The 2C genome size of R570 is about 10 Gb with an average of 87 Mb per chromosome among its 115 chromosomes, larger than the ~73 Mb per chromosome in sorghum . However, our data suggest that the sorghum sequences appear to be expanded compare to the sugarcane orthologous sequences studied, due to accumulation of retroelements, contradicting the genome size estimates from flow cytometry. If what we observed truly reflect the features of these two genomes, the basic genome of sugarcane (x = 10 or x = 8) could be smaller than that of sorghum. The discrepancy between the direct sequence comparison and the genome size estimates could be due to tendency of overestimating genome size by flow cytometry, as demonstrated by the sequenced genomes of rice and poplar [29, 30]. It is also possible that the discrepancy is caused by inaccurate assembly of repetitive sequences of the sugarcane BACs generated by 454 Flex. Finally, the small sampling of sugarcane BACs that we studied may not be representative of the genome as a whole.

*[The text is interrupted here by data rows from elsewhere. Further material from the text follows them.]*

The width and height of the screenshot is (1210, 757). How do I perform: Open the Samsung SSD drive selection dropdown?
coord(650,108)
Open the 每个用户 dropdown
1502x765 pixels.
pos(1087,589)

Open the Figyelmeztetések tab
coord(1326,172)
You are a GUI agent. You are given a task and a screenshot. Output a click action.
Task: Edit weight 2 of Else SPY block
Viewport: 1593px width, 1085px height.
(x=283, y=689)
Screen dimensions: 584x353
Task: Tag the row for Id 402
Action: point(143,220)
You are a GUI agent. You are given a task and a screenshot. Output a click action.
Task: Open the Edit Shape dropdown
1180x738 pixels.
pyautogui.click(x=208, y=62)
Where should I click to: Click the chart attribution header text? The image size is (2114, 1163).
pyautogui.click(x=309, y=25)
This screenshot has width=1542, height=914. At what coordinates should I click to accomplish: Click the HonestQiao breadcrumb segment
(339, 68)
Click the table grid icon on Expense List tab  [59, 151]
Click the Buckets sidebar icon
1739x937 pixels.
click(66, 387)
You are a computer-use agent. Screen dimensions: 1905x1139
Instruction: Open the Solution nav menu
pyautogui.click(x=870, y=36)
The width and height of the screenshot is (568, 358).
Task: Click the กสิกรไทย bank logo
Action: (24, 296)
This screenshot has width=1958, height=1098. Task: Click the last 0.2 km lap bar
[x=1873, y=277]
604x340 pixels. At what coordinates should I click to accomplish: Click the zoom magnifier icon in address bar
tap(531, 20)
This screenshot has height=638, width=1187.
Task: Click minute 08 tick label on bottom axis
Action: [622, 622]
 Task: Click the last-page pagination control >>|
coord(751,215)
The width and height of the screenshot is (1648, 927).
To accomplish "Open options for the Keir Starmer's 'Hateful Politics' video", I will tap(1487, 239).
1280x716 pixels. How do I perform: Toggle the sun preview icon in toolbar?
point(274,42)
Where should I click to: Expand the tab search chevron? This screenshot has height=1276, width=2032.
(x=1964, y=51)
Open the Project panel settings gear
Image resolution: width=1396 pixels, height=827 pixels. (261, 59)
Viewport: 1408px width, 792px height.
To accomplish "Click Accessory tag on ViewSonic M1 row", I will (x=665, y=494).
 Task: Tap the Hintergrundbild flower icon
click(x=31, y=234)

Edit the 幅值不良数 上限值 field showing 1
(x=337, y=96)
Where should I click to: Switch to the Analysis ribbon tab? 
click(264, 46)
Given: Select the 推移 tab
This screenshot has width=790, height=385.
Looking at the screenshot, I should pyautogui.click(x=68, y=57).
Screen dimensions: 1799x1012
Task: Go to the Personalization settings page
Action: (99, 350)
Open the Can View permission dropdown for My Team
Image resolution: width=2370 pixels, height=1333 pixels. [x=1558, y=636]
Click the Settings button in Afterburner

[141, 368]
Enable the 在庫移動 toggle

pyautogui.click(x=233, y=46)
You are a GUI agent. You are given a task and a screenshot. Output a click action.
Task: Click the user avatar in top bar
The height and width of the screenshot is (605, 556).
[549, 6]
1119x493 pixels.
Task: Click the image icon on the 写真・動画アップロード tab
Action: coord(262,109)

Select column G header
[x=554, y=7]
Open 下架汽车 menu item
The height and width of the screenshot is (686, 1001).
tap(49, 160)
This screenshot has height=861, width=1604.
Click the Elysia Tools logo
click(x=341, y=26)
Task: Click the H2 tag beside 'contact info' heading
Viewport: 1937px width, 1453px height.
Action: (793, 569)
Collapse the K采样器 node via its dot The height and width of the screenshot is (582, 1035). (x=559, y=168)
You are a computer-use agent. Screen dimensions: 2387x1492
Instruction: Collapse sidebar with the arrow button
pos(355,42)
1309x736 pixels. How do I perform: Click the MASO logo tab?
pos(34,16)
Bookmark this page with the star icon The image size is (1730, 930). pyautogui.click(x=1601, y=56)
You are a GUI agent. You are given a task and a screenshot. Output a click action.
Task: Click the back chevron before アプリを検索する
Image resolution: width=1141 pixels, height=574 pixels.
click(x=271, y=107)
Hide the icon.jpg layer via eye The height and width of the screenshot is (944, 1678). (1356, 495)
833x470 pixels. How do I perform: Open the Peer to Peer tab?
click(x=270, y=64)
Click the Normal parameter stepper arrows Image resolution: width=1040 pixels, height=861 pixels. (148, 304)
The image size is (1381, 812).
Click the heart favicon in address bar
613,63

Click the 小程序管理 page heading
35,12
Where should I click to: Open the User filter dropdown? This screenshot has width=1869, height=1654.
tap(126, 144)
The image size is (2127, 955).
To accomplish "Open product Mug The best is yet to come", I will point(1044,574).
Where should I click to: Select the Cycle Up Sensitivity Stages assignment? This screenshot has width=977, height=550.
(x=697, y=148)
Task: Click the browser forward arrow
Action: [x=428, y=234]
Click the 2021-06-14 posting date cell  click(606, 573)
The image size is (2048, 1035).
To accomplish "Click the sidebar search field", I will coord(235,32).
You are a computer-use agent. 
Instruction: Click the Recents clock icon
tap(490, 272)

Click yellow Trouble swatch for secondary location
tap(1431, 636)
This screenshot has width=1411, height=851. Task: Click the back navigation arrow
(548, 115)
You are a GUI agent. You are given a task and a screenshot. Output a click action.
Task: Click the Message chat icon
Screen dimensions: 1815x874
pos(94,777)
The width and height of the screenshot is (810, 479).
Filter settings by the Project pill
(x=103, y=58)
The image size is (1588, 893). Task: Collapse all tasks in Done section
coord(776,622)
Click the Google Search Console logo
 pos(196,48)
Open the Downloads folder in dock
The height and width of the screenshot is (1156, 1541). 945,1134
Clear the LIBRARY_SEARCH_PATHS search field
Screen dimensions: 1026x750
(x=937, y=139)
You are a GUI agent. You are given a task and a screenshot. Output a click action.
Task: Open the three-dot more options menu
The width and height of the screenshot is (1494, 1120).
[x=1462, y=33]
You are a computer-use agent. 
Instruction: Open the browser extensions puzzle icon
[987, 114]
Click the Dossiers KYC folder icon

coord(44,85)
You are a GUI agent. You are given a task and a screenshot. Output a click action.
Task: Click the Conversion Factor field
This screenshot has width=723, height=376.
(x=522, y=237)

Sugarcane has been cultivated and improved over thousands of years, beginning in prehistoric times with selection initially on natural variations and continuing with the modern techniques of hybridization and genetic engineering. Enormous yield increase has been achieved in the last century by breeding for yield, disease and insect resistance, and stress tolerance. While sugarcane farmers throughout the world face constant challenges to sustain profitability and protect the environment , breeders face not only those challenges but also a biological constraint as the gap between average farm yield and genetic yield potential is narrowed through improved agronomic practices . Sequencing the complex genome of autopolyploid sugarcane will provide the genomic resources to study genes and gene interactions controlling sugar yield, biomass yield, and other agronomic traits. A sugarcane genome sequence has the potential to revolutionize sugarcane improvement programs by providing high throughput genome wide screening for genomic selection , and for mining promoters of specific alleles.